• SET TASK
Copy out the following records line for line, with no changes.

• LISTING

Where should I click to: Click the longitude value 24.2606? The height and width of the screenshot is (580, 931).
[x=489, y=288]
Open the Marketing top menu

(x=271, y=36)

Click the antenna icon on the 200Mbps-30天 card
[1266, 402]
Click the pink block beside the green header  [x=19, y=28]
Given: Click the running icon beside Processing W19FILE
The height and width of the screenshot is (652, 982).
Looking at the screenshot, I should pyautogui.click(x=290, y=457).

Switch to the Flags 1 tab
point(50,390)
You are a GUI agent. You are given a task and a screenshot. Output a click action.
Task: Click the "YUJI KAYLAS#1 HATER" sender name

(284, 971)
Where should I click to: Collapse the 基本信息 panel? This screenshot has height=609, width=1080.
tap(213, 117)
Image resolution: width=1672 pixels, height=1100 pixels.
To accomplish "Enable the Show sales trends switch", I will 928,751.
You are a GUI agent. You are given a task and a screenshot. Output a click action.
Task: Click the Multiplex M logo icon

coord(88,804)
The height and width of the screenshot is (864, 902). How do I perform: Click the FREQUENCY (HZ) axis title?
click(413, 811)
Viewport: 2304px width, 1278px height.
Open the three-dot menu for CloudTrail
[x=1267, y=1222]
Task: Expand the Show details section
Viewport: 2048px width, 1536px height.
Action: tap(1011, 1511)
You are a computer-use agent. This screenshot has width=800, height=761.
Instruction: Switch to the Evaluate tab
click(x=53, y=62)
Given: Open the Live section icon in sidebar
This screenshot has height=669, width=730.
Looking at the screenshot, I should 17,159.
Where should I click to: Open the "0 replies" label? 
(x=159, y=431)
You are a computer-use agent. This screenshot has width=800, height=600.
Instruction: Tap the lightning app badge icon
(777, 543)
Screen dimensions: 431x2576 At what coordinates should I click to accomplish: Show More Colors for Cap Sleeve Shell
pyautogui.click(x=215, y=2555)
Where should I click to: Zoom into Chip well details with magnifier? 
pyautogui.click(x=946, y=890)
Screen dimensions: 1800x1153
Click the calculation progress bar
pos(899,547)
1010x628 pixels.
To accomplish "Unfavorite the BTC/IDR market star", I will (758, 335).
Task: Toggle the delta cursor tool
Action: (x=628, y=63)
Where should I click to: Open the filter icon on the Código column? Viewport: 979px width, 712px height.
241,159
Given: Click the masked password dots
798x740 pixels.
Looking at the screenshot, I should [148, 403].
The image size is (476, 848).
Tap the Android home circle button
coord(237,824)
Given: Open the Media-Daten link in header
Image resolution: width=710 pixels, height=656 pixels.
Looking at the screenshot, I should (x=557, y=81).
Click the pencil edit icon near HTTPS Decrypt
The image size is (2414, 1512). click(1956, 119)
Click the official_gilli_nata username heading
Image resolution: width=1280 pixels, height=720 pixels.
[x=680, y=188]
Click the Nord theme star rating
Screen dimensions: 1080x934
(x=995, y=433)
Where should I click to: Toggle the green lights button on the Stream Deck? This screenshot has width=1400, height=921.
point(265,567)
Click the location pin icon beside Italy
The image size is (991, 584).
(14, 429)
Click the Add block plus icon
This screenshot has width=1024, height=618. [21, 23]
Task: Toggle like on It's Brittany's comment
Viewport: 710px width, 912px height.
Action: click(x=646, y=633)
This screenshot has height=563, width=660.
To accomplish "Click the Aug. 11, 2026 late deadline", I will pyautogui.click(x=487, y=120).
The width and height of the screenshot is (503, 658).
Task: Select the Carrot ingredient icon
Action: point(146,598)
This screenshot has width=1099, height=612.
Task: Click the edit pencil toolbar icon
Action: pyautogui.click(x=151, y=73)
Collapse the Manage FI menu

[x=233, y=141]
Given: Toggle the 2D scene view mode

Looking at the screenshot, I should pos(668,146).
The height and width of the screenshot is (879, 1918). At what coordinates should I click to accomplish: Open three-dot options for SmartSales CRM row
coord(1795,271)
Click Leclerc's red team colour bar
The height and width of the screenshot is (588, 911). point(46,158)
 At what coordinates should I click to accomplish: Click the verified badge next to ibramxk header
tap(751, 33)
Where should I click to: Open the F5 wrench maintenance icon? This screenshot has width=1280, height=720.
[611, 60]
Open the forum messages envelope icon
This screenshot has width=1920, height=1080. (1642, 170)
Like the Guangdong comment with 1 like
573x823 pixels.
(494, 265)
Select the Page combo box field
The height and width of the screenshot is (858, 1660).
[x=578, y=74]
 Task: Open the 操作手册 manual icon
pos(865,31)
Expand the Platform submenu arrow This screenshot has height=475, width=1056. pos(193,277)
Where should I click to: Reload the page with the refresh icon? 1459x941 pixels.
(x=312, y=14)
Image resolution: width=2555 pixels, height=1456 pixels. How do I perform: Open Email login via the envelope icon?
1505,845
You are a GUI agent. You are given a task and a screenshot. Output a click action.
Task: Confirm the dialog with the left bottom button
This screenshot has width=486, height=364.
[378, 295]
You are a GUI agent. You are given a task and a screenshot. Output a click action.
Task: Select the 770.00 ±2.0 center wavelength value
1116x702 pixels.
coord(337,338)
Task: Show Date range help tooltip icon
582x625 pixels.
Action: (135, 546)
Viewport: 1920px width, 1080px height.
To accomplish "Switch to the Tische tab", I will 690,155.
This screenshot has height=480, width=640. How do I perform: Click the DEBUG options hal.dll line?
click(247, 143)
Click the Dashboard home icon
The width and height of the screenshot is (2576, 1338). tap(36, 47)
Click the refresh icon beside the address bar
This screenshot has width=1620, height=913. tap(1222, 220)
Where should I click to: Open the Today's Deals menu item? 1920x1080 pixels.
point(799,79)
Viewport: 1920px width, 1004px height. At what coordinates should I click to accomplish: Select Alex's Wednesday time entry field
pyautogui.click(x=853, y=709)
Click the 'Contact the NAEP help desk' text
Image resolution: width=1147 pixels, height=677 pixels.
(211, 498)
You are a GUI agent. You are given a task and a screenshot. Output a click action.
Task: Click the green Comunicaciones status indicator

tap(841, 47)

• ANSWER TO THE PROBLEM
Where should I click to: Click the longitude value 24.2606? The height and width of the screenshot is (580, 931).
[x=489, y=288]
Open the Marketing top menu

(x=271, y=36)

Click the antenna icon on the 200Mbps-30天 card
[1266, 402]
Click the pink block beside the green header  [x=19, y=28]
Given: Click the running icon beside Processing W19FILE
The height and width of the screenshot is (652, 982).
Looking at the screenshot, I should pyautogui.click(x=290, y=457).

Switch to the Flags 1 tab
point(50,390)
You are a GUI agent. You are given a task and a screenshot. Output a click action.
Task: Click the "YUJI KAYLAS#1 HATER" sender name

(284, 971)
Where should I click to: Collapse the 基本信息 panel? This screenshot has height=609, width=1080.
tap(213, 117)
Image resolution: width=1672 pixels, height=1100 pixels.
To accomplish "Enable the Show sales trends switch", I will 928,751.
You are a GUI agent. You are given a task and a screenshot. Output a click action.
Task: Click the Multiplex M logo icon

coord(88,804)
The height and width of the screenshot is (864, 902). How do I perform: Click the FREQUENCY (HZ) axis title?
click(413, 811)
Viewport: 2304px width, 1278px height.
Open the three-dot menu for CloudTrail
[x=1267, y=1222]
Task: Expand the Show details section
Viewport: 2048px width, 1536px height.
Action: tap(1011, 1511)
You are a computer-use agent. This screenshot has width=800, height=761.
Instruction: Switch to the Evaluate tab
click(x=53, y=62)
Given: Open the Live section icon in sidebar
This screenshot has height=669, width=730.
Looking at the screenshot, I should 17,159.
Where should I click to: Open the "0 replies" label? 
(x=159, y=431)
You are a computer-use agent. This screenshot has width=800, height=600.
Instruction: Tap the lightning app badge icon
(777, 543)
Screen dimensions: 431x2576 At what coordinates should I click to accomplish: Show More Colors for Cap Sleeve Shell
pyautogui.click(x=215, y=2555)
Where should I click to: Zoom into Chip well details with magnifier? 
pyautogui.click(x=946, y=890)
Screen dimensions: 1800x1153
Click the calculation progress bar
pos(899,547)
1010x628 pixels.
To accomplish "Unfavorite the BTC/IDR market star", I will (758, 335).
Task: Toggle the delta cursor tool
Action: (x=628, y=63)
Where should I click to: Open the filter icon on the Código column? Viewport: 979px width, 712px height.
241,159
Given: Click the masked password dots
798x740 pixels.
Looking at the screenshot, I should [148, 403].
The image size is (476, 848).
Tap the Android home circle button
coord(237,824)
Given: Open the Media-Daten link in header
Image resolution: width=710 pixels, height=656 pixels.
Looking at the screenshot, I should (x=557, y=81).
Click the pencil edit icon near HTTPS Decrypt
The image size is (2414, 1512). click(1956, 119)
Click the official_gilli_nata username heading
Image resolution: width=1280 pixels, height=720 pixels.
[x=680, y=188]
Click the Nord theme star rating
Screen dimensions: 1080x934
(x=995, y=433)
Where should I click to: Toggle the green lights button on the Stream Deck? This screenshot has width=1400, height=921.
point(265,567)
Click the location pin icon beside Italy
The image size is (991, 584).
(14, 429)
Click the Add block plus icon
This screenshot has width=1024, height=618. [21, 23]
Task: Toggle like on It's Brittany's comment
Viewport: 710px width, 912px height.
Action: click(x=646, y=633)
This screenshot has height=563, width=660.
To accomplish "Click the Aug. 11, 2026 late deadline", I will pyautogui.click(x=487, y=120).
The width and height of the screenshot is (503, 658).
Task: Select the Carrot ingredient icon
Action: point(146,598)
This screenshot has width=1099, height=612.
Task: Click the edit pencil toolbar icon
Action: pyautogui.click(x=151, y=73)
Collapse the Manage FI menu

[x=233, y=141]
Given: Toggle the 2D scene view mode

Looking at the screenshot, I should pos(668,146).
The height and width of the screenshot is (879, 1918). At what coordinates should I click to accomplish: Open three-dot options for SmartSales CRM row
coord(1795,271)
Click Leclerc's red team colour bar
The height and width of the screenshot is (588, 911). point(46,158)
 At what coordinates should I click to accomplish: Click the verified badge next to ibramxk header
tap(751, 33)
Where should I click to: Open the F5 wrench maintenance icon? This screenshot has width=1280, height=720.
[611, 60]
Open the forum messages envelope icon
This screenshot has width=1920, height=1080. (1642, 170)
Like the Guangdong comment with 1 like
573x823 pixels.
(494, 265)
Select the Page combo box field
The height and width of the screenshot is (858, 1660).
[x=578, y=74]
 Task: Open the 操作手册 manual icon
pos(865,31)
Expand the Platform submenu arrow This screenshot has height=475, width=1056. pos(193,277)
Where should I click to: Reload the page with the refresh icon? 1459x941 pixels.
(x=312, y=14)
Image resolution: width=2555 pixels, height=1456 pixels. How do I perform: Open Email login via the envelope icon?
1505,845
You are a GUI agent. You are given a task and a screenshot. Output a click action.
Task: Confirm the dialog with the left bottom button
This screenshot has width=486, height=364.
[378, 295]
You are a GUI agent. You are given a task and a screenshot. Output a click action.
Task: Select the 770.00 ±2.0 center wavelength value
1116x702 pixels.
coord(337,338)
Task: Show Date range help tooltip icon
582x625 pixels.
Action: (135, 546)
Viewport: 1920px width, 1080px height.
To accomplish "Switch to the Tische tab", I will 690,155.
This screenshot has height=480, width=640. How do I perform: Click the DEBUG options hal.dll line?
click(247, 143)
Click the Dashboard home icon
The width and height of the screenshot is (2576, 1338). tap(36, 47)
Click the refresh icon beside the address bar
This screenshot has width=1620, height=913. tap(1222, 220)
Where should I click to: Open the Today's Deals menu item? 1920x1080 pixels.
point(799,79)
Viewport: 1920px width, 1004px height. At what coordinates should I click to accomplish: Select Alex's Wednesday time entry field
pyautogui.click(x=853, y=709)
Click the 'Contact the NAEP help desk' text
Image resolution: width=1147 pixels, height=677 pixels.
(211, 498)
You are a GUI agent. You are given a task and a screenshot. Output a click action.
Task: Click the green Comunicaciones status indicator

tap(841, 47)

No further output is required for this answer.